Sunday, May 25, 2014

What Do Women Owe 'Nice' Men? Nothing

By Mudgha Gurram
Junior Reporter
WEST HARTFORD, Connecticut, U.S.A. – It’s happened again.  More young women have lost their lives because of male entitlement.
This time, the shooting in Santa Barbara, Calif., has taken six people and injured 13 more.
Just last month, a teenage girl at Jonathan Law High School in Milford, Conn. was stabbed to death for rejecting a prom proposal.
A trend is emerging.
But how apparent is this trend? Not as apparent as it needs to be.
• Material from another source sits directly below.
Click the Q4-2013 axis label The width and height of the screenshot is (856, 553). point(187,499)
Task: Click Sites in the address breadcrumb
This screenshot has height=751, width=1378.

What worries me the most is that people are ignoring it, choosing to focus on alternatives such as mental illness. While that may have played a part in the crime, the public needs to realize that the killer’s motive came from more than just a mental disability.
Mental disability does not breed a sense of entitlement to a girl’s love or her body.
While gun control and treatment for mental illness are important issues that need to be addressed, I fear that they will be the only ones considered as motive for this crime.
There is a theme made prominent in the pre-rampage video made by the apparent killer, Elliot Rodger, a 22-year-old University of California Santa Barbara student: male entitlement, the idea that men deserve a woman because they are nice.
Women are not investment offers. Men cannot expect to put in a little time and a few compliments and get love in return.
Ideology such as “the friendzone” and “nice guys finish last” are dangerous because they perpetuate the idea of females owing men for being “civil.”
If a man believes that he deserves love in exchange for being pleasant, he is obviously not as nice as he thinks he is.
A woman does not owe a man anything simply because he is acting like a decent person. She does not owe him her love as a “reward” for doing his duty as a human being.
Yet this debt that a woman supposedly owes a man for his decency is the very thing Rodger addressed in his video.
It is the very same reason that a young woman in Connecticut got stabbed to death for refusing to go to prom with someone.
Rodger is not a hero for the “nice guys” who get rejected.
Neither is Christopher Plaskon, the accused killer in Milford.
They are threats; they are murderers; and they are the reason that so many girls are afraid to say “no.”